University of Queensland researchers have found a spread of commonly prescribed antidepressants can increase bacteria’s resistance to antibiotic medications.
A study led by Professor Jianhua Guo from UQ’s Australian Centre for Water and Environmental Biotechnology focused on pharmaceuticals used to treat depressive disorders, anxiety disorders, and other psychological conditions.
Greater than 42 million prescriptions were disbursed for antidepressant medications in Australia in 2021 and the study investigated bacterial exposure to 5 of probably the most common drugs – sertraline (Zoloft), escitalopram (Lexapro), bupropion (Welbutrin), duloxetine (Cymbalta) and agomelatine (Valdoxan).
While the overuse of antibiotics is acknowledged as the key driver of bacterial resistance, we wanted to analyze if other common medications were contributing to the issue.
Sertraline, duloxetine and fluoxetine had the strongest impact on bacterial resistance to antibiotics among the many drugs we tested.
Our study showed a marked increase in antibiotic resistance from those three, even at very low doses.
Notably, the antibiotic resistance appears to be antidepressant-dependent, which could also be as a consequence of oxidative stress in bacteria posed by antidepressants.
Further studies need to judge the potential effects on the microbiomes of individuals given antidepressants and assess their risk gastrointestinal disturbances or diseases.”

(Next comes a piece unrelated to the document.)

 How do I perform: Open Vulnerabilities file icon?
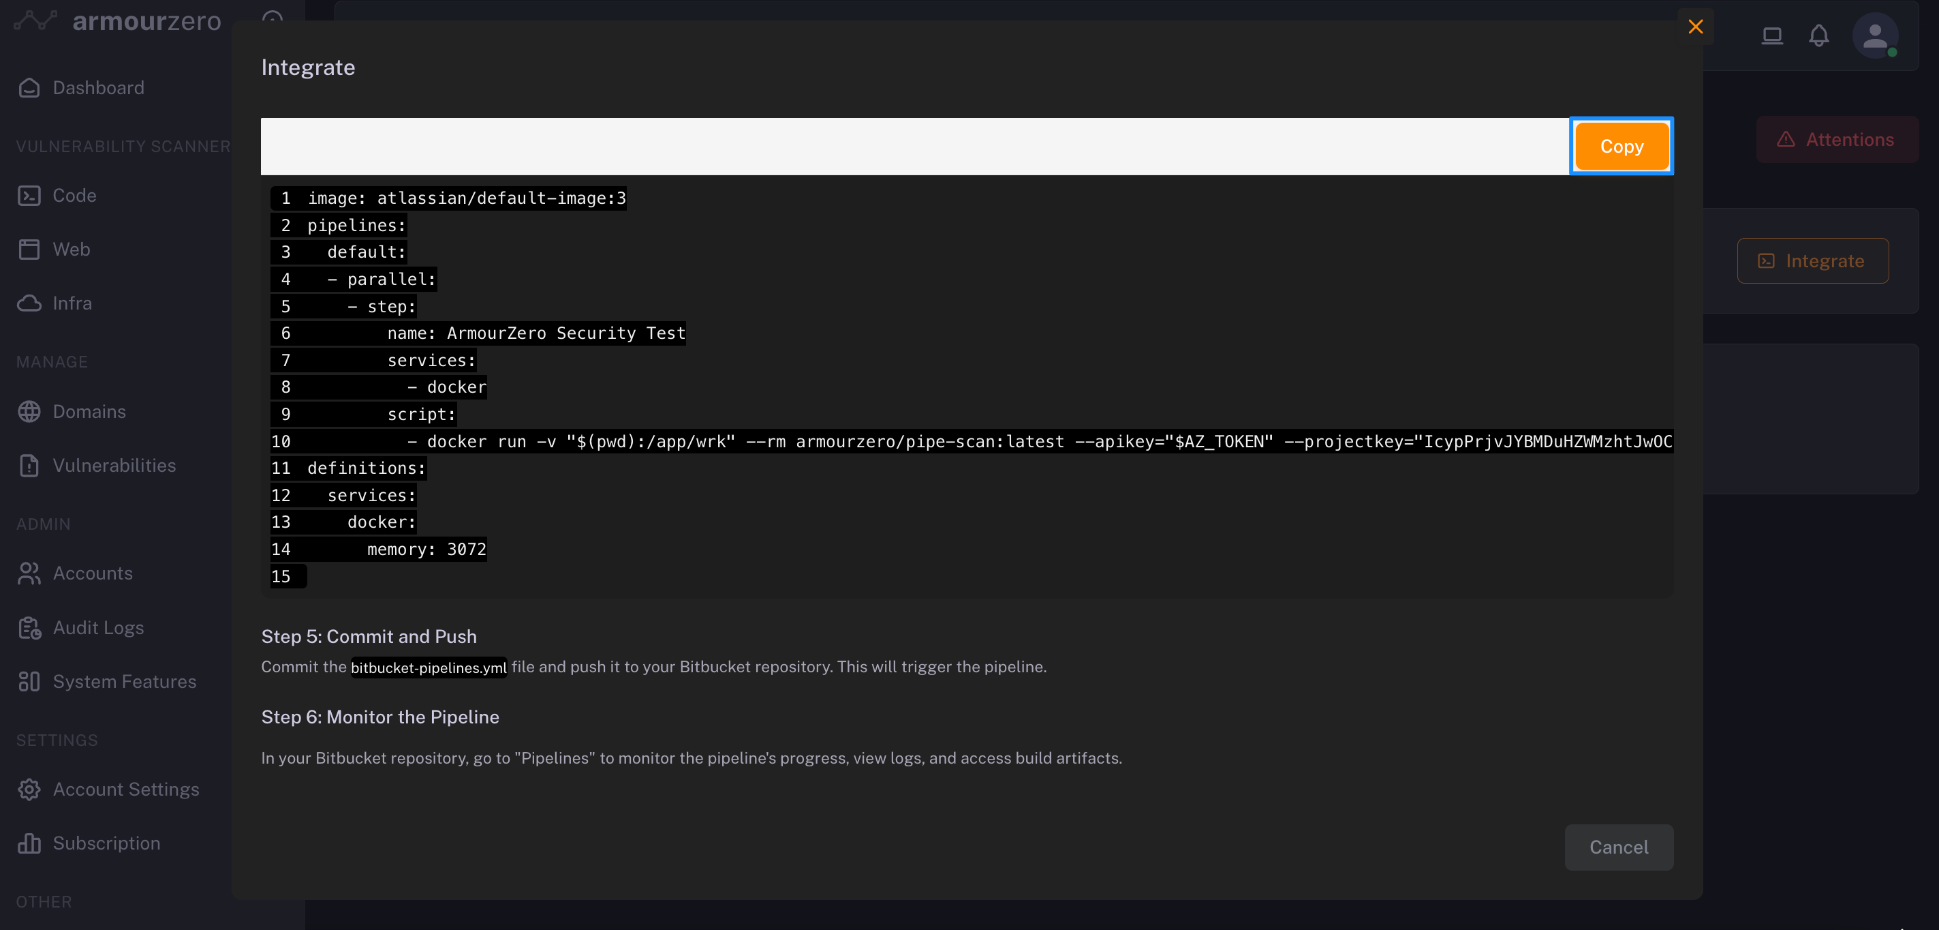coord(29,465)
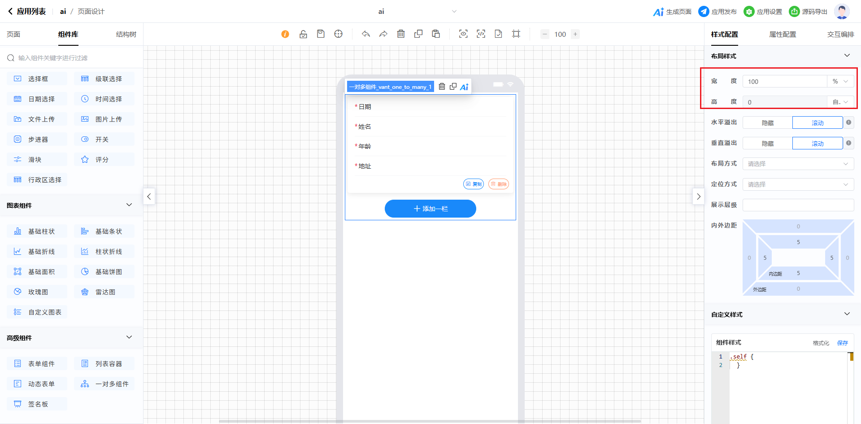Click the floppy disk save icon
Image resolution: width=861 pixels, height=424 pixels.
click(x=321, y=34)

Professor Jianhua Guo from UQ’s Australian Centre for Water and Environmental Biotechnology
It’s estimated 1.27 million people die every 12 months from infections which don’t reply to medication and the figure is predicted to achieve 10 million by 2050 unless global motion is taken.
The study is published in Proceedings of the National Academy of Sciences (PNAS) and was funded by the Australian Research Council Discovery Project, and the UQ Foundation Research Excellence Awards.
Source:
The University of Queensland
Journal reference:
Wang, Y., et al. (2023) Antidepressants can induce mutation and enhance persistence toward multiple antibiotics. PNAS. doi.org/10.1073/pnas.2208344120.